How Malware Expands A Phishing Network」より
September 26,2008 posted by Elad Sharf,Nicolas Brulez,Security Researcher

 米ウェブセンスのセキュリティ・ラボでは,Webベースの脅威からユーザーを保護する「ThreatSeeker」で日常的に疑わしいURLを記録している。2008年9月中旬にこれらURLを詳しく調べたところ,スパム・メールに記載されたURLから手に入る興味深いファイルに気付いた。ThreatSeekerがこのスパムと思われる怪しいメッセージを隔離し開始したため,このURLの先にある問題のファイルを調査し,何か興味をそそる点がないか確認してみることにした。

 このURLは,メキシコの電話会社クラロのプロモーション(自動車が当たる懸賞)を案内する,スペイン語のスパム・メールに記載されていた。メールのプロモーション画像をクリックすると,ある実行可能ファイルに誘導される。この実行可能ファイルをざっと見たところ,名前は「PremiosClaro.exe」。ダウンローダらしくサイズが小さく,Visual Basic(VB)で書かれていた。ファイルは圧縮されておらず,ほとんどのウイルス対策ソフトはマルウエアとして検出しなかった。

●トロイの木馬による第1フェーズ

 この小さな実行可能ファイル(トロイの木馬)を起動すると,既定のブラウザが立ち上がり,本物のカルロのプロモーション・ページが開く。このときトロイの木馬は密かに,ハッキングしたほかのスポーツ系Webサイトから別のファイルをダウンロードする。このファイルは,Webサイトの正当なディレクトリ「stats」の下に置かれ,「stat.d」という名前で見事にカムフラージュされる。

●フィッシング・キットのインストール

 お楽しみはここからだ。stat.dは自己展開型の圧縮ファイルで,巧みに構成したフィッシング・キットが入っている(以下のスクリーンショットを参照)。フィッシング・キットは,ダウンロードしたパソコンにインストールされる。前述のトロイの木馬は「Windows\System32」フォルダに新フォルダ「config」を作成し,フィッシング・キットを入れる。そしてフィッシング・キットは一連のコマンドをインストールする。これらのコマンドは,圧縮ファイルの中であるVBスクリプト(VBS)ファイルの形でプログラムされている。「jute.vbs」と名付けられたこのVBSファイルは,圧縮ファイルの展開後Windows Based Script Hostによって実行される。以下に,実行されるスクリプト/コマンドの流れを示す(スクリーンショットも参照)。

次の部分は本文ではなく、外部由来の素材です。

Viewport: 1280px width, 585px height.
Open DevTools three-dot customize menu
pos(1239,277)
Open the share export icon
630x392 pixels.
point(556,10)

(1)Peru.bat:複数の金融機関/銀行のWebサイトを指すWindowsのホスト・ファイルを,ローカルのホスト・アドレス(127.0.0.1)に改ざんするスクリプトを含む

(2)Firewall.exeおよびUpdater.exeは,パソコン内に設けたフィッシング・サイトを起動する(Firewall.exeは80番ポートの通信を監視するコンポーネント)

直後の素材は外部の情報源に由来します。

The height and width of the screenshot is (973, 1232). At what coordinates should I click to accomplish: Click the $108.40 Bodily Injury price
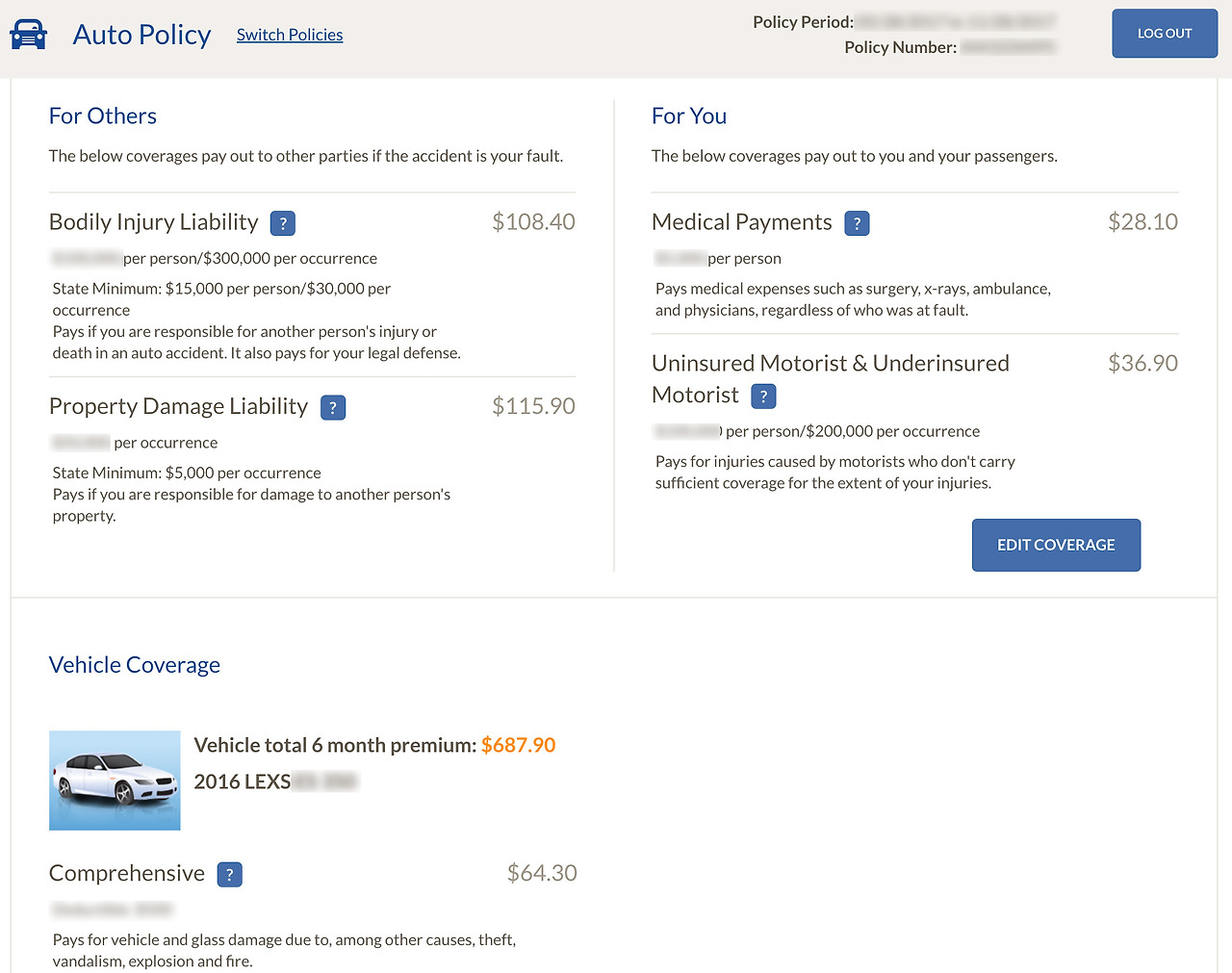click(533, 222)
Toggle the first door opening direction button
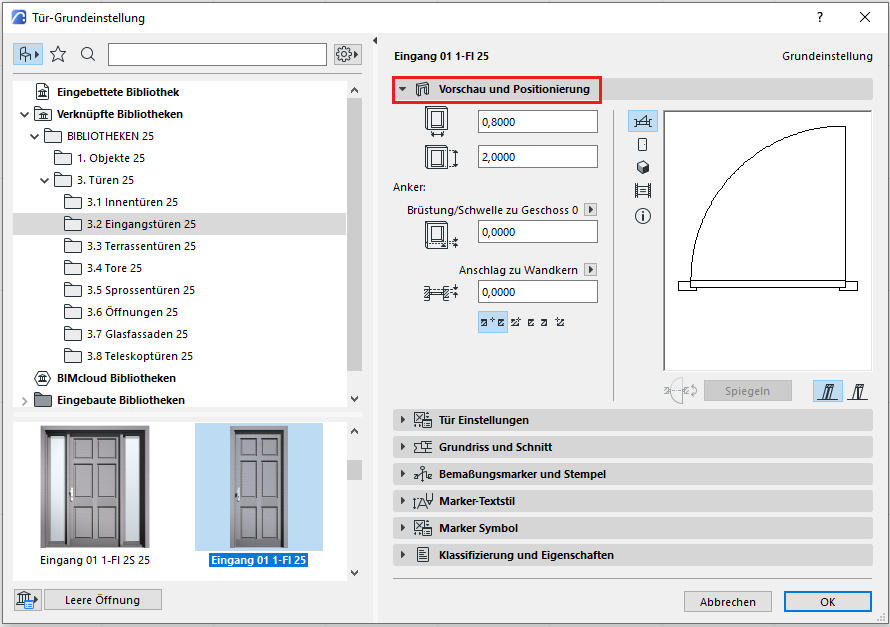Viewport: 890px width, 627px height. coord(827,391)
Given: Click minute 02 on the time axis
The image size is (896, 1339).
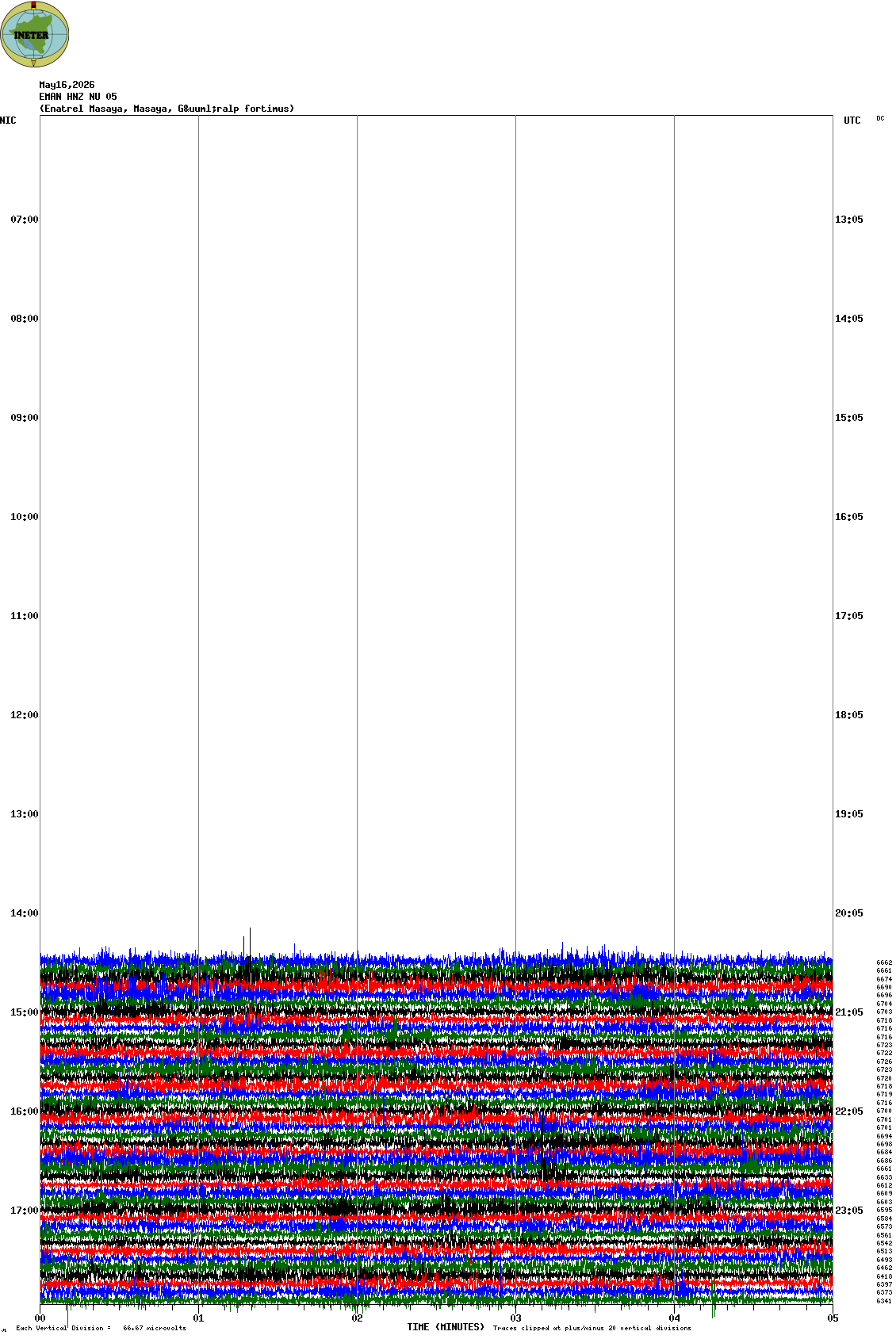Looking at the screenshot, I should (357, 1318).
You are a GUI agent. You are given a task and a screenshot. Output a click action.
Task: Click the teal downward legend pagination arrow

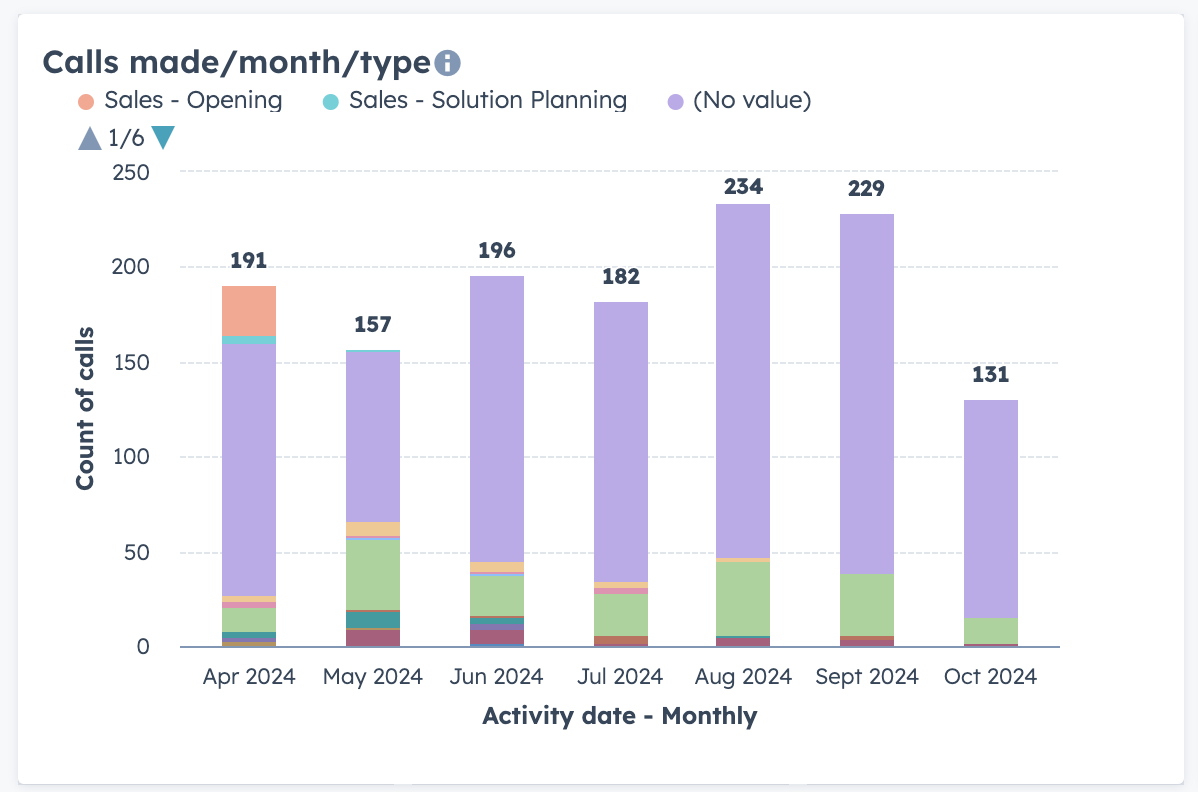[x=163, y=137]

(3)Inicio.bat:Windowsのレジストリ・コンソール・ツールを使って,Firewall.exeUpdater.exeをWindowsのスタートアップに追加する

 これは異なる二つの目的を持つ攻撃だ。このトロイの木馬は,パソコンからユーザーの銀行情報をフィッシング(不正取得)するためのコンポーネントをインストールすると同時に,パソコンを完全なフィッシング・サイトに仕立て上げる。